## START PASSAGE GIVEN

Many small business owners’ lives are chaotic due to lack of systems. Systems are hard, but they enable small businesses to scale. Systems are not glorious like sales, marketing, or research and development. Some say that systems are boring, after all, it is a back office function. Systems separate struggling small businesses from those that grow by leaps and bounds. Creating systems can be a daunting task, and for many, the prospect of taking on yet another project is out of the question. For some, it is a catch-22 situation. You may say “How do I carve out extra time from my already hectic schedule.” The correct way to think of systems is that creating them is an investment in your business.

One of the greatest challenges that small business owners face is that the they are perpetual decision makers. The owner is involved in everything from sales, customer service, research and development, bookkeeping, so an and so forth. Creating systems is the first step toward a business where not every decision is dependent on the entrepreneur. Systems allow people to plug in and go. Systems include operating procedures and manuals that can bring a new team member up to speed in no time. It is what takes small out of small business.

Franchise businesses are often more successful than independently operated ones simply because they are built on systems. The franchisee may be paying a premium in upstart costs compared to an independent business, but it makes sense for many because they don’t have to worry about developing systems. Someone already went ahead and created the necessary systems for success. When you buy a franchise you are taking a system that has been proved to work. Does it mean that you have to buy a franchise to succeed? Absolutely not, but you have to think of your own independent business as a franchise. Create procedures for everything. Don’t leave anything to guesswork.

Most small businesses do without systems, but it doesn’t mean that it’s a good idea. While you might get away with it in the beginning the lack of systems will create huge bottle necks down the road. The lack of systems will reduce your profits. Why? Because you and your employees will have to reinvent the wheel day in and day out. systems minimize the element of surprise. With systems in place your team is able to deliver consistent service. Businesses with consistently good service will outperform those with fluctuating quality service.

In addition to making your life easier, systems also increase the value of your business. Buyers want to buy businesses that are built on systems. The presence of systems tell buyers that the business doesn’t entirely rely on you. Creating systems help you create a turnkey operation, appealing to buyers. Business systems are assets that enable your company to run without you.

## END PASSAGE GIVEN
## START SUPPLIED RECORDS

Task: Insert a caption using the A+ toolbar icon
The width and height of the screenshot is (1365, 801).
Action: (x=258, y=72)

## END SUPPLIED RECORDS
## START SUPPLIED RECORDS

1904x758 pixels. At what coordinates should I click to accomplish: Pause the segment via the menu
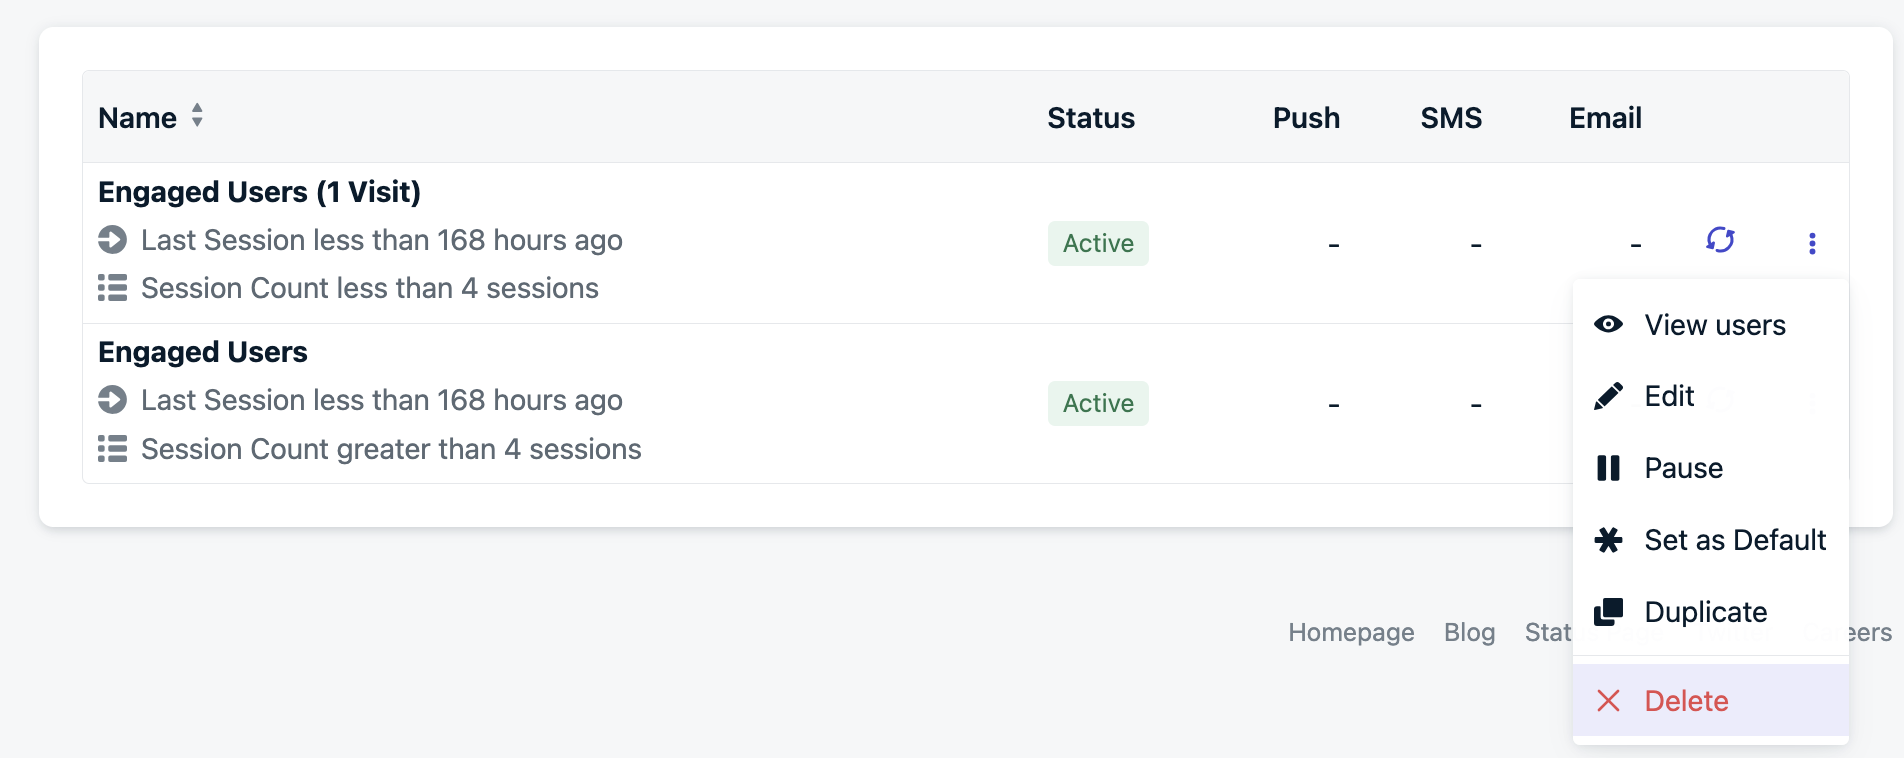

## END SUPPLIED RECORDS

== PROBLEMS ==
(1) Answer these questions from the passage on business systems:
(a) Why does the passage say franchise businesses are often more successful than independently operated ones?
(b) What does the presence of systems tell buyers?
(c) Besides bottlenecks, what does the passage say the lack of systems will reduce?
(2) Copy word for word the part of the passage on business systems from "Franchise businesses are" to "anything to guesswork.".
(3) Continue the passage on business systems from its last sentence.

== FINAL ANSWERS ==
(1)
(a) Because they are built on systems.
(b) That the business doesn't entirely rely on you.
(c) Your profits.

(2)
Franchise businesses are often more successful than independently operated ones simply because they are built on systems. The franchisee may be paying a premium in upstart costs compared to an independent business, but it makes sense for many because they don’t have to worry about developing systems. Someone already went ahead and created the necessary systems for success. When you buy a franchise you are taking a system that has been proved to work. Does it mean that you have to buy a franchise to succeed? Absolutely not, but you have to think of your own independent business as a franchise. Create procedures for everything. Don’t leave anything to guesswork.

(3)
Scalability

Investors love highly scalable companies because they have the potential to multiply revenue with minimal incremental cost. You simply can’t substantially grow a business without cracking the scaling code. Some business are built to scale while others are forever destined for small business status. Unfortunately, many professional service providers are not scalable because they rely on personal output. So, if your goal is to build a big company avoid consulting types of businesses. A software company, on the other hand, is a highly scalable business model. Once the software product has been completed it can be sold millions of times with minimal costs. In other words, their increased revenues cost less to deliver than current revenues. What this means is that a scalable business will be able to increase the operating margin as revenue grows.

A highly scalable business requires small variable costs that the company can control. Variable cost changes with the volume of business. Fixed costs do not vary with sales. For example, for a software company fixed costs include the cost of the office location, computers, and furniture. These cannot be quickly added or liquidated. Salaries on the other hand are a variable cost since workers can be hired and fired relatively fast.

Most consulting businesses like marketing agencies are not scalable because they are unable to substantially increase their revenue without greatly increasing their variable costs. Such businesses are considered poor investments.

To build a scalable business you should start with a scalable idea. Scalable businesses have high margins. They require low support and staff expenses. Scalable businesses allow you to work on your business as opposed to working in your business. If you find yourself constantly working in your business your business is either not scalable or not yet ready to scale.

Truly scalable businesses are highly automated. Automation helps you reduce variable costs such as labor. It is at this point when scaling and systems begin to work together. If you truly want to become a market leader or dominate your industry, scalability is the only way to do it without a miracle.

Board of advisors

If your goal is rapid growth, you must have a board that you can rely on for your big audacious goals. The life of an entrepreneur can be a lonely one. Often you feel like you are all alone with all the decisions you have to make. Your board will share some of the burdens of making key decisions and it will tell the outside world that you are systematic about your business, and that you understand that you need to surround yourself with people that are smarter than you. Your board will help you with large strategic goals. It can help with your overall business plan, policy issues, financial questions, strategic partnerships, and more.

Your board shouldn’t be utilized to deal with routine tactical challenges. Don’t waste the boards time on daily employee issues or what color the chose for your new office. Rather, let your board help you with strategic advice, or by helping you with making introductions to strategic partners and recruiting talent.

Fellow entrepreneurs and business leaders make excellent board members. Before you build your board you should have a clear understanding of what areas you need help with. Ask yourself what skills do you currently lack that you need to take your business to the next level? Is it marketing, intellectual property, or finance? Whatever it is you need help with should influence the ultimate makeup of your board. You could hire a recruiter, but they are expensive. It is best if you perform the search yourself.

Your board is not a group of your closest friends. It is a group of professionals, each with a respective specialty. One might be an IP attorney while another a retired CEO. You are not looking for a group of yes men. If you build a great board, each member will have more experience than you and each will know much more than you. If you feel like the dumbest person in the room, you are on the right track.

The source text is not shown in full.